__To be done__
Arrange the rows below as a numbered list, from the first row up to and including the line containing "Select the PHASE", omitting any blank lines.

Rows pointing to text and elements:
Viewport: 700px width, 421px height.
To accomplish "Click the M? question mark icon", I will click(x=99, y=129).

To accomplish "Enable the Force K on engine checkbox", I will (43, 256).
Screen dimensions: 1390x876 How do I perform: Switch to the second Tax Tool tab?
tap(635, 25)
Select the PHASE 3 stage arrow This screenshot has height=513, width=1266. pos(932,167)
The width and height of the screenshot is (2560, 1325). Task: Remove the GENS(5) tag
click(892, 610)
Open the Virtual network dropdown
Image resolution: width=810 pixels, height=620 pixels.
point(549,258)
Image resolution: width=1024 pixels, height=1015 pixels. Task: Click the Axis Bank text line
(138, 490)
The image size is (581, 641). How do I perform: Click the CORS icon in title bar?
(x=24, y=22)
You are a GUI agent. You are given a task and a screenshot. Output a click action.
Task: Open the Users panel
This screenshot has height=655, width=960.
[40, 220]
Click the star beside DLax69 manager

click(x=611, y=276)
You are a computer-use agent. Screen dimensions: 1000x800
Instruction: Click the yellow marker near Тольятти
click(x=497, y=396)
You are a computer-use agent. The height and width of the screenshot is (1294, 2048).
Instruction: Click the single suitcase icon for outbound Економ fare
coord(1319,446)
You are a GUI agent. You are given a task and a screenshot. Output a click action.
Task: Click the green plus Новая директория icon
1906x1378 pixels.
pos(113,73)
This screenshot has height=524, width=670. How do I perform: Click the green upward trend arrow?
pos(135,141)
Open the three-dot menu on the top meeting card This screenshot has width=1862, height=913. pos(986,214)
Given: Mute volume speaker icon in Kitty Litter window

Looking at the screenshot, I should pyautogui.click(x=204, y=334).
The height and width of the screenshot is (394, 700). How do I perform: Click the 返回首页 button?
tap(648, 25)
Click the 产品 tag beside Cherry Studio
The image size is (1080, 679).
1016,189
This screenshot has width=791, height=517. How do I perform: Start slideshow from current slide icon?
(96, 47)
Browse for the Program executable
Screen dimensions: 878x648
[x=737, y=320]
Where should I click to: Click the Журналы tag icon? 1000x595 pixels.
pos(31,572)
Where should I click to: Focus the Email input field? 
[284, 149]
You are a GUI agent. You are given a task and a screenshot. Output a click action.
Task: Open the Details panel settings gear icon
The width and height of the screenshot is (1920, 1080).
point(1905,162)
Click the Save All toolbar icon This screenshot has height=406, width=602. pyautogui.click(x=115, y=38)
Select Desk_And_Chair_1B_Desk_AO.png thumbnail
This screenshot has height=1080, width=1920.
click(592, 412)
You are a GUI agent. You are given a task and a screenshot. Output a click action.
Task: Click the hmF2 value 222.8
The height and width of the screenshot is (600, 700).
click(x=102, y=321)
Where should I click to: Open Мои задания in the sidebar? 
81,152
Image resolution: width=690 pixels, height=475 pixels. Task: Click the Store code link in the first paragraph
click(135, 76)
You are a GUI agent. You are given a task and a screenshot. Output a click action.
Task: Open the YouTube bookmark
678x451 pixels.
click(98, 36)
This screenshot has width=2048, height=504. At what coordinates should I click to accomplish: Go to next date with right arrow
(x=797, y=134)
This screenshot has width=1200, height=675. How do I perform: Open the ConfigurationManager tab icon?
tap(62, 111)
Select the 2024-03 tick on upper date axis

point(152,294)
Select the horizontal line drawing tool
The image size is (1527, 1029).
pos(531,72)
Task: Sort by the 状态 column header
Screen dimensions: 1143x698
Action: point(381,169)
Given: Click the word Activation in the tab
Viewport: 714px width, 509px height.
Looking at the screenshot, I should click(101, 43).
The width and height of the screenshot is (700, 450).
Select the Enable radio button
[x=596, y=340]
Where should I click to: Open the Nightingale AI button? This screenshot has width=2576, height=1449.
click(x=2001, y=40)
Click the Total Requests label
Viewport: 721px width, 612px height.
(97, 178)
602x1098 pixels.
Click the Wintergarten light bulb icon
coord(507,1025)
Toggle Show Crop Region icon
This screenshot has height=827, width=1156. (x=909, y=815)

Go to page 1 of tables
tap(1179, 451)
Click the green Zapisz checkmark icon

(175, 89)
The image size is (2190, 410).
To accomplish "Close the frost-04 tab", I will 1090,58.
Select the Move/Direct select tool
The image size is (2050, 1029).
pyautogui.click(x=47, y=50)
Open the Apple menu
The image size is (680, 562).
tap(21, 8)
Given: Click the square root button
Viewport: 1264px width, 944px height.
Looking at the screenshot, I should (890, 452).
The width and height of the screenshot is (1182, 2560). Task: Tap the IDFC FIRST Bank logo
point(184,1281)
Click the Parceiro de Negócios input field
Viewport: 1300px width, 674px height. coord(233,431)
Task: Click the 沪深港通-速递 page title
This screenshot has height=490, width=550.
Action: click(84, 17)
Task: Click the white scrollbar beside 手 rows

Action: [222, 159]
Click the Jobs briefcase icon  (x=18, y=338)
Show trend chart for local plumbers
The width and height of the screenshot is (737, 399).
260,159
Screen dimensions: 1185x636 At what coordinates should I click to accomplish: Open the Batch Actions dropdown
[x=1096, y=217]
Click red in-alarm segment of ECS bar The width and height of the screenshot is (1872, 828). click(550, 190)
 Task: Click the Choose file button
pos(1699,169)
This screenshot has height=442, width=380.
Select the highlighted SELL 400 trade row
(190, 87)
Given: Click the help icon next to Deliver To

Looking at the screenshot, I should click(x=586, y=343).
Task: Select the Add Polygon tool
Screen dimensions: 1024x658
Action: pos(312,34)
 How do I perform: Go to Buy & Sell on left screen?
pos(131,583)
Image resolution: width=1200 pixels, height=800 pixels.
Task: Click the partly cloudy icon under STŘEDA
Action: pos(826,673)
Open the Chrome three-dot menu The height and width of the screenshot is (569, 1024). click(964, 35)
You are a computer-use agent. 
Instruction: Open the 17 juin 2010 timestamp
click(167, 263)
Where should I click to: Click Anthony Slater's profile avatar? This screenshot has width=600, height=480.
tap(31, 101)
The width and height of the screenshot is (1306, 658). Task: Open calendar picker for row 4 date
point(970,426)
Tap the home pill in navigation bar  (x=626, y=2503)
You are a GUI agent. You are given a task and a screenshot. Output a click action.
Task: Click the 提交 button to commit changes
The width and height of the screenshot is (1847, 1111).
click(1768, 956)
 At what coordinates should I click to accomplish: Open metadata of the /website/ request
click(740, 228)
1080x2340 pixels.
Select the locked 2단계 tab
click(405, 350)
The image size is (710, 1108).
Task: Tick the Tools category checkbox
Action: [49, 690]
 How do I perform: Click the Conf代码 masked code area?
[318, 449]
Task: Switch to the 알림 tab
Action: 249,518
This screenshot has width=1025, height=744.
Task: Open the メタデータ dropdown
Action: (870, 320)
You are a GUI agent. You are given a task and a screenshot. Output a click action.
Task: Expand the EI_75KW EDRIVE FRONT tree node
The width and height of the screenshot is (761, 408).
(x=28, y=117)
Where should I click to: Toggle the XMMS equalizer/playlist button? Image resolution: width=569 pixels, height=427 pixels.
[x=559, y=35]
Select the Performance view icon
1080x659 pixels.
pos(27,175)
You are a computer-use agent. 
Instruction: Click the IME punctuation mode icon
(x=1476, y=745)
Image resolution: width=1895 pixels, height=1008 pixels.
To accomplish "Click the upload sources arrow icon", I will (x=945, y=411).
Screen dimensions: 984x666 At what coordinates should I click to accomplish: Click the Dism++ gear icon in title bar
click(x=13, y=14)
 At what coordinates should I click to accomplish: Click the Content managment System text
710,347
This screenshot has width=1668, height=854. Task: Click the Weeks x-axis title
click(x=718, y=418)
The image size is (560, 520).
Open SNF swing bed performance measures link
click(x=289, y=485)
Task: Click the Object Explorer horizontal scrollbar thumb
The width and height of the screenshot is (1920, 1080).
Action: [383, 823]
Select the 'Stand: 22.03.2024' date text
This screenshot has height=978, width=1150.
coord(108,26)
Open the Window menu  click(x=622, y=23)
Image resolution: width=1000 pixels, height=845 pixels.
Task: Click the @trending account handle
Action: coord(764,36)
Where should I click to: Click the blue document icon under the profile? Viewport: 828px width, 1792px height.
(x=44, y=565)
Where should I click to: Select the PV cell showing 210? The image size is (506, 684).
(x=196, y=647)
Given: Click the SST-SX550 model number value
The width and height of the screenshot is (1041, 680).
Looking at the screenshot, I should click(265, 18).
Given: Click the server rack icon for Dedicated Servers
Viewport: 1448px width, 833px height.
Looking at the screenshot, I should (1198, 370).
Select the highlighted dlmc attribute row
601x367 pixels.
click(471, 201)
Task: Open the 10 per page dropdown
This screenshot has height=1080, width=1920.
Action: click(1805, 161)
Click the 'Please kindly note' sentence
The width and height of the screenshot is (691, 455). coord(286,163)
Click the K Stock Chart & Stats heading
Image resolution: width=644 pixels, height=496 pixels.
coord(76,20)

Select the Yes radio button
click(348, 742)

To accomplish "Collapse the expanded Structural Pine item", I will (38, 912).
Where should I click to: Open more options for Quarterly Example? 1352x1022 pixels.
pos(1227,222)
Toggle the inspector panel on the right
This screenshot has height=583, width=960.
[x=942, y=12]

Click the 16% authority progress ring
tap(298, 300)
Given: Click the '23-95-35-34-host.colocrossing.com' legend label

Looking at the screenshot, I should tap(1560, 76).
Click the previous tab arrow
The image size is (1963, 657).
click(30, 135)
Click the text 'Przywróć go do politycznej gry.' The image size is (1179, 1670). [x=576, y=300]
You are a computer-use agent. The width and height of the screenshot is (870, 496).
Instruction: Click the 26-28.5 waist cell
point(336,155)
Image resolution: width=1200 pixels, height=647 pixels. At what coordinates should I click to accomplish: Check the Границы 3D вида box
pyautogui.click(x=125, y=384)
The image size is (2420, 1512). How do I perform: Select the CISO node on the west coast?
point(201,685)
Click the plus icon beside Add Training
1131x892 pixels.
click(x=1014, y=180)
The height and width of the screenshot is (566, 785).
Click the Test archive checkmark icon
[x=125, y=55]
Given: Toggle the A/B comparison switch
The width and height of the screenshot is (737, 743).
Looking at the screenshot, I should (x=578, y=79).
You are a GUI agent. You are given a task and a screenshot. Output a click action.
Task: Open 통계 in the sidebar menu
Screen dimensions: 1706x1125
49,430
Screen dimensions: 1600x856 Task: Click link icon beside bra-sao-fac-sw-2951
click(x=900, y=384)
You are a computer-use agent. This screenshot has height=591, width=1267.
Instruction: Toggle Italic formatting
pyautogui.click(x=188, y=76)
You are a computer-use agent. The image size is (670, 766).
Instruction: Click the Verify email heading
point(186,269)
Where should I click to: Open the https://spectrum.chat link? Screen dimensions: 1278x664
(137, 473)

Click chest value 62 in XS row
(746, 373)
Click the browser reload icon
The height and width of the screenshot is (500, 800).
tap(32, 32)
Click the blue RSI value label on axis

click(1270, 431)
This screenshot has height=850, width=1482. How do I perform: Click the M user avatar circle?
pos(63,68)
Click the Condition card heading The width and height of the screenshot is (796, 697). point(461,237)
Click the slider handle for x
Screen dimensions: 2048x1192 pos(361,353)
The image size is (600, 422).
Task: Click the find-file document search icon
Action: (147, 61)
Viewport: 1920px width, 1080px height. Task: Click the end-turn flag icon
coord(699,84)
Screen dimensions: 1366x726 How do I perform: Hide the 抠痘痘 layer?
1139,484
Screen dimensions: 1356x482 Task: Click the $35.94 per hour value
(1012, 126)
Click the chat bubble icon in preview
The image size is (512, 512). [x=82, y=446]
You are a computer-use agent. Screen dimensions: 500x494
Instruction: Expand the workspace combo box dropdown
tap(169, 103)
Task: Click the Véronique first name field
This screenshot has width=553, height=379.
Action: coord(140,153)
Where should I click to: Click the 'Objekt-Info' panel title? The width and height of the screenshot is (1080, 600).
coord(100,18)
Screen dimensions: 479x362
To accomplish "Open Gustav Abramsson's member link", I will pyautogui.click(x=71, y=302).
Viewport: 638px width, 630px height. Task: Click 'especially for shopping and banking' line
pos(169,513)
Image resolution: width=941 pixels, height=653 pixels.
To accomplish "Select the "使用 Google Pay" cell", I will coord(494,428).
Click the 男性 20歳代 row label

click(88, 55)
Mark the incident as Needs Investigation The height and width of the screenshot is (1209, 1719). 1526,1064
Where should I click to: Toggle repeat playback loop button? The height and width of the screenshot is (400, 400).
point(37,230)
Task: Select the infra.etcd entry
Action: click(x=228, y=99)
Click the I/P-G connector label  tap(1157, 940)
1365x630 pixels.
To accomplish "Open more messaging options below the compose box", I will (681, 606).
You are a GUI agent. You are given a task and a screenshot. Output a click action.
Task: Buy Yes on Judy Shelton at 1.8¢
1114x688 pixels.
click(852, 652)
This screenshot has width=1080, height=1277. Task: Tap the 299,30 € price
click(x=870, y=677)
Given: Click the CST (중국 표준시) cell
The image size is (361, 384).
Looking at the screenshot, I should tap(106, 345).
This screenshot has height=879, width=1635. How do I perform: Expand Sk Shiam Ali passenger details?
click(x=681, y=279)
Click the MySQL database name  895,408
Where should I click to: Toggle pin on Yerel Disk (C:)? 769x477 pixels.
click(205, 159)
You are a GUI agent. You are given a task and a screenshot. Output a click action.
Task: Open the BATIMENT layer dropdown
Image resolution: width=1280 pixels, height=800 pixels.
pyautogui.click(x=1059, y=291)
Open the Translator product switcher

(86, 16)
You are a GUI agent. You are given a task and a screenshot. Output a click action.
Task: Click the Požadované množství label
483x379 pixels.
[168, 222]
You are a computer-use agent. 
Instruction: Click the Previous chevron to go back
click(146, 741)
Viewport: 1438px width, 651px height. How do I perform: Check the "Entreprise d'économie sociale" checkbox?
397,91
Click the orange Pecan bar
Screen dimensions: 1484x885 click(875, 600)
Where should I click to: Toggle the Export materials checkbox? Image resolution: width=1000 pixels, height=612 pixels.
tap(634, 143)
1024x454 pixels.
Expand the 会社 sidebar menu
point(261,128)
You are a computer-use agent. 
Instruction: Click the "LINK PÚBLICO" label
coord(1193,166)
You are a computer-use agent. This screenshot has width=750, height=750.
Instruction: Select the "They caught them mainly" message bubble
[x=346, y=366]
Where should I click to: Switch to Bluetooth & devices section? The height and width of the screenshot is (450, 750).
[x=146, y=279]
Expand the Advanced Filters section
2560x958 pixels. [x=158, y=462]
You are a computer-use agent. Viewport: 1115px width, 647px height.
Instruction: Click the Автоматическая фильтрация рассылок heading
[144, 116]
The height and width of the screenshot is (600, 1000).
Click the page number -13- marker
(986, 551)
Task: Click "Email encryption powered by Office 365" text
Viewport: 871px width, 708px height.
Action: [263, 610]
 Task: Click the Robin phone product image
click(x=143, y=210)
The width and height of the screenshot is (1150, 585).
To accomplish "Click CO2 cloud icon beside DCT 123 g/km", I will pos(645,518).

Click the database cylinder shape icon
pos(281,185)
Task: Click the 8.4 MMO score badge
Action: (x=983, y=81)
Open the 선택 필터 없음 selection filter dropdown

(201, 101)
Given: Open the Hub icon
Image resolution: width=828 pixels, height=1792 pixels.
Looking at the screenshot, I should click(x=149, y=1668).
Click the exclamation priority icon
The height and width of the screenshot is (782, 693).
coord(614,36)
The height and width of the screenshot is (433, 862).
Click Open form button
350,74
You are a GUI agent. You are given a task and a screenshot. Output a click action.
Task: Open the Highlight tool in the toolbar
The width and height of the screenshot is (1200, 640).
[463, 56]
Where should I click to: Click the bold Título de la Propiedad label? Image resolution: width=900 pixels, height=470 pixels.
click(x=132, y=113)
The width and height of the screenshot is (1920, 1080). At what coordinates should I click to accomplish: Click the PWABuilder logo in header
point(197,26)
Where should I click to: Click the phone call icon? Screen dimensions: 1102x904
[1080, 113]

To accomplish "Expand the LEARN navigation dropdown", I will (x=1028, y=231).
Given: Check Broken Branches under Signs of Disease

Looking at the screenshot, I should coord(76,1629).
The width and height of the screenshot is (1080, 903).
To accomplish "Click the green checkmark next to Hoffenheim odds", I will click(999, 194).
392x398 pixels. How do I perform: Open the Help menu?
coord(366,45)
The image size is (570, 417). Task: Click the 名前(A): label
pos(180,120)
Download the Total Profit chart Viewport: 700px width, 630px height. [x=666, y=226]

__Right answer__
1. Viewport: 700px width, 421px height.
2. To accomplish "Click the M? question mark icon", I will click(x=99, y=129).
3. To accomplish "Enable the Force K on engine checkbox", I will (43, 256).
4. Screen dimensions: 1390x876 How do I perform: Switch to the second Tax Tool tab?
5. tap(635, 25)
6. Select the PHASE 3 stage arrow This screenshot has height=513, width=1266. pos(932,167)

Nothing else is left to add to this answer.